Güldürmeyi ve gülmeyi seven biriyim. Necip olamadım ama yaklaşıyorum. Bir de bu işe başlarken 'Ne işin var Samanyolu'nda?' demişlerdi. Ama bu sektörün içinde paylaşmayı, dostluğu burada öğrendim. İhtiyacın olduğunda bir elin uzandığını burada gördüm.

Dizi gündemle paralel gidiyor. İzleyici doğru algılıyor mu?

Anlamak isteyen, önyargılı olmayan kitle bunu düzgün anlıyor. Önyargılı bir kitle de var. Oturup tartışıyoruz onlarla. Cesaretli bir iş yapıyoruz. Bugün Türkiye'de bunları söyleyen ikinci bir dizi yok. Kurtlar Vadisi de dahil.

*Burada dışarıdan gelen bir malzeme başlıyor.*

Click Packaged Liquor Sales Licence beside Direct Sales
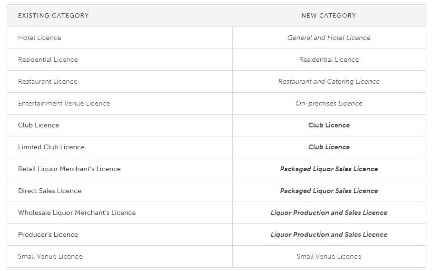Screen dimensions: 433x271 tap(329, 191)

Tehdit, uyarı da geliyor mu?

Şahsi olarak var. Kanala da geliyordur. Ben Antalya Büyükşehir Belediye Tiyatrosu'ndayım. Yani CHP'li bir belediyedeyim. Orada tartıştığımız oluyor, ama sorun değil. Profesyonel bir iş yapıyoruz. Bir şey anlatıyoruz; inanan inanır, inanmayan inanmaz. Bana göre bu ülkede kötü şeyler oluyor. Dünyanın en verimli bölgesindeyiz, ama bir türlü gelişemiyoruz. Bir şeyler döndüğüne inanıyorum.